AIM OF THE EXERCISE:
Top to bottom, every record is to be copied word for word.

EXTRACTED DATA:
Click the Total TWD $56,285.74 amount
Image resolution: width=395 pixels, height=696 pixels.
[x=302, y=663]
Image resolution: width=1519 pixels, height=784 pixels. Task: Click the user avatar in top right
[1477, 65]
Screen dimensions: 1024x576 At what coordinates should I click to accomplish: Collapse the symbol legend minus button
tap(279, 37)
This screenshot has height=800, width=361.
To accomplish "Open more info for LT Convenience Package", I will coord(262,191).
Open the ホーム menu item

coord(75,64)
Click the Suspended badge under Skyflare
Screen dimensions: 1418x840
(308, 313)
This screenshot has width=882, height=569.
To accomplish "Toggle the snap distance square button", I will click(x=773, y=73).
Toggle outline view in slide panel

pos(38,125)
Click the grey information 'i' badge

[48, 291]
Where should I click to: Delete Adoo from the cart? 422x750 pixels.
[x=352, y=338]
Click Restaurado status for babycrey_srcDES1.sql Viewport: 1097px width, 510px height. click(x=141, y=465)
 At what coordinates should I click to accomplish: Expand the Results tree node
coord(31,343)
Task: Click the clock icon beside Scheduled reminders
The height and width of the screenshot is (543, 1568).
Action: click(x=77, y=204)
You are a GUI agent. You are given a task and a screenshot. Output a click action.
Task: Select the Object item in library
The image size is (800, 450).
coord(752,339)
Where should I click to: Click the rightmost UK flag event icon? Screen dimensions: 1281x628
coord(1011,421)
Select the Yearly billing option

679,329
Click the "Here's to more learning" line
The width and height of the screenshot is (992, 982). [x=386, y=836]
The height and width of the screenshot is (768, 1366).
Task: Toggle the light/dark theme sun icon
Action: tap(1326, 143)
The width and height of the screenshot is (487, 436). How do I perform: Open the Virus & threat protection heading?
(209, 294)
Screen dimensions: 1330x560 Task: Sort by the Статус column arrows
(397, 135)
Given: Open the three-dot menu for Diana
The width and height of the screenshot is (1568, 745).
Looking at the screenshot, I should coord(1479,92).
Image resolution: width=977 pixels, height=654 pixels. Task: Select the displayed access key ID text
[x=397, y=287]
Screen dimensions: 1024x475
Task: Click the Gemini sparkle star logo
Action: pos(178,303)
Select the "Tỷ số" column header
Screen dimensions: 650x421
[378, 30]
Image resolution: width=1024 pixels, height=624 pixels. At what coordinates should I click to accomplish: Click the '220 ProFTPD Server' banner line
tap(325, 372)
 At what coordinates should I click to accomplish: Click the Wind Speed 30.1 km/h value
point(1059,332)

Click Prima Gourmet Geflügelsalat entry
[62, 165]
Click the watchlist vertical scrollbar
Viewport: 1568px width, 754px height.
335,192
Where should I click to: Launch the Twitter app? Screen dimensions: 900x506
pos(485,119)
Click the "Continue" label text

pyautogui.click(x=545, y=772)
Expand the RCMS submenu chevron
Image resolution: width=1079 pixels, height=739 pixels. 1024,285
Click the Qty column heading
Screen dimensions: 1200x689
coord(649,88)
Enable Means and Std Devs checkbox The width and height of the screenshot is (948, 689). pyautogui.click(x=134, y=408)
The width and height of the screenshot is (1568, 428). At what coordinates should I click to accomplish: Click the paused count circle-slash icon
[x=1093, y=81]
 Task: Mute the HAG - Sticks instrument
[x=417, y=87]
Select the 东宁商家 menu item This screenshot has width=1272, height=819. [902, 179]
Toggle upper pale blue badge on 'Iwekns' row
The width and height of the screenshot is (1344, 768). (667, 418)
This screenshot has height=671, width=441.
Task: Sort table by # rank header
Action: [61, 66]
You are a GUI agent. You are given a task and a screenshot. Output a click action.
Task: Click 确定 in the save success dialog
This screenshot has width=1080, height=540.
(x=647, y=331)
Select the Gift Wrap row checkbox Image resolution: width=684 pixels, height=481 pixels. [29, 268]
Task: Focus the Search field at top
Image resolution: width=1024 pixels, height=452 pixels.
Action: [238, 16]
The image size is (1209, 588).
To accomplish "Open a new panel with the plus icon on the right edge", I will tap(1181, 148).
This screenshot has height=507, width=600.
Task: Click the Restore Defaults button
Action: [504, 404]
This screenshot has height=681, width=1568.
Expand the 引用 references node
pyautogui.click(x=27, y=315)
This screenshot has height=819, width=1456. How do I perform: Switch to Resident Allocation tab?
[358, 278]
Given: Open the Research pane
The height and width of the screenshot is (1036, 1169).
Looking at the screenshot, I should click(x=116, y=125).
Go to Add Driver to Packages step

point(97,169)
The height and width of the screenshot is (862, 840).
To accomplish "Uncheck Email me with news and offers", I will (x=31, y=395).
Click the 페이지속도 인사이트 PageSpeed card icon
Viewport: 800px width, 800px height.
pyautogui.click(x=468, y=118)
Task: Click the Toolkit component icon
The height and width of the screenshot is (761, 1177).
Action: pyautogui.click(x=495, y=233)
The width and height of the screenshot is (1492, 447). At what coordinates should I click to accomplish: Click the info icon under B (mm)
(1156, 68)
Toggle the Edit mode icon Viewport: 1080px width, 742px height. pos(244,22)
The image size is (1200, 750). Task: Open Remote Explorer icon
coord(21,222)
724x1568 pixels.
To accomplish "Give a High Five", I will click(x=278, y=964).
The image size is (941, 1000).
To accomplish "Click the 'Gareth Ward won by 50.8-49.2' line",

RESPONSE BELOW:
Click the Total TWD $56,285.74 amount
Image resolution: width=395 pixels, height=696 pixels.
[x=302, y=663]
Image resolution: width=1519 pixels, height=784 pixels. Task: Click the user avatar in top right
[1477, 65]
Screen dimensions: 1024x576 At what coordinates should I click to accomplish: Collapse the symbol legend minus button
tap(279, 37)
This screenshot has height=800, width=361.
To accomplish "Open more info for LT Convenience Package", I will coord(262,191).
Open the ホーム menu item

coord(75,64)
Click the Suspended badge under Skyflare
Screen dimensions: 1418x840
(308, 313)
This screenshot has width=882, height=569.
To accomplish "Toggle the snap distance square button", I will click(x=773, y=73).
Toggle outline view in slide panel

pos(38,125)
Click the grey information 'i' badge

[48, 291]
Where should I click to: Delete Adoo from the cart? 422x750 pixels.
[x=352, y=338]
Click Restaurado status for babycrey_srcDES1.sql Viewport: 1097px width, 510px height. click(x=141, y=465)
 At what coordinates should I click to accomplish: Expand the Results tree node
coord(31,343)
Task: Click the clock icon beside Scheduled reminders
The height and width of the screenshot is (543, 1568).
Action: click(x=77, y=204)
You are a GUI agent. You are given a task and a screenshot. Output a click action.
Task: Select the Object item in library
The image size is (800, 450).
coord(752,339)
Where should I click to: Click the rightmost UK flag event icon? Screen dimensions: 1281x628
coord(1011,421)
Select the Yearly billing option

679,329
Click the "Here's to more learning" line
The width and height of the screenshot is (992, 982). [x=386, y=836]
The height and width of the screenshot is (768, 1366).
Task: Toggle the light/dark theme sun icon
Action: tap(1326, 143)
The width and height of the screenshot is (487, 436). How do I perform: Open the Virus & threat protection heading?
(209, 294)
Screen dimensions: 1330x560 Task: Sort by the Статус column arrows
(397, 135)
Given: Open the three-dot menu for Diana
The width and height of the screenshot is (1568, 745).
Looking at the screenshot, I should coord(1479,92).
Image resolution: width=977 pixels, height=654 pixels. Task: Select the displayed access key ID text
[x=397, y=287]
Screen dimensions: 1024x475
Task: Click the Gemini sparkle star logo
Action: pos(178,303)
Select the "Tỷ số" column header
Screen dimensions: 650x421
[378, 30]
Image resolution: width=1024 pixels, height=624 pixels. At what coordinates should I click to accomplish: Click the '220 ProFTPD Server' banner line
tap(325, 372)
 At what coordinates should I click to accomplish: Click the Wind Speed 30.1 km/h value
point(1059,332)

Click Prima Gourmet Geflügelsalat entry
[62, 165]
Click the watchlist vertical scrollbar
Viewport: 1568px width, 754px height.
335,192
Where should I click to: Launch the Twitter app? Screen dimensions: 900x506
pos(485,119)
Click the "Continue" label text

pyautogui.click(x=545, y=772)
Expand the RCMS submenu chevron
Image resolution: width=1079 pixels, height=739 pixels. 1024,285
Click the Qty column heading
Screen dimensions: 1200x689
coord(649,88)
Enable Means and Std Devs checkbox The width and height of the screenshot is (948, 689). pyautogui.click(x=134, y=408)
The width and height of the screenshot is (1568, 428). At what coordinates should I click to accomplish: Click the paused count circle-slash icon
[x=1093, y=81]
 Task: Mute the HAG - Sticks instrument
[x=417, y=87]
Select the 东宁商家 menu item This screenshot has width=1272, height=819. [902, 179]
Toggle upper pale blue badge on 'Iwekns' row
The width and height of the screenshot is (1344, 768). (667, 418)
This screenshot has height=671, width=441.
Task: Sort table by # rank header
Action: [61, 66]
You are a GUI agent. You are given a task and a screenshot. Output a click action.
Task: Click 确定 in the save success dialog
This screenshot has width=1080, height=540.
(x=647, y=331)
Select the Gift Wrap row checkbox Image resolution: width=684 pixels, height=481 pixels. [29, 268]
Task: Focus the Search field at top
Image resolution: width=1024 pixels, height=452 pixels.
Action: [238, 16]
The image size is (1209, 588).
To accomplish "Open a new panel with the plus icon on the right edge", I will tap(1181, 148).
This screenshot has height=507, width=600.
Task: Click the Restore Defaults button
Action: [504, 404]
This screenshot has height=681, width=1568.
Expand the 引用 references node
pyautogui.click(x=27, y=315)
This screenshot has height=819, width=1456. How do I perform: Switch to Resident Allocation tab?
[358, 278]
Given: Open the Research pane
The height and width of the screenshot is (1036, 1169).
Looking at the screenshot, I should click(x=116, y=125).
Go to Add Driver to Packages step

point(97,169)
The height and width of the screenshot is (862, 840).
To accomplish "Uncheck Email me with news and offers", I will (x=31, y=395).
Click the 페이지속도 인사이트 PageSpeed card icon
Viewport: 800px width, 800px height.
pyautogui.click(x=468, y=118)
Task: Click the Toolkit component icon
The height and width of the screenshot is (761, 1177).
Action: pyautogui.click(x=495, y=233)
The width and height of the screenshot is (1492, 447). At what coordinates should I click to accomplish: Click the info icon under B (mm)
(1156, 68)
Toggle the Edit mode icon Viewport: 1080px width, 742px height. pos(244,22)
The image size is (1200, 750). Task: Open Remote Explorer icon
coord(21,222)
724x1568 pixels.
To accomplish "Give a High Five", I will click(x=278, y=964).
The image size is (941, 1000).
To accomplish "Click the 'Gareth Ward won by 50.8-49.2' line",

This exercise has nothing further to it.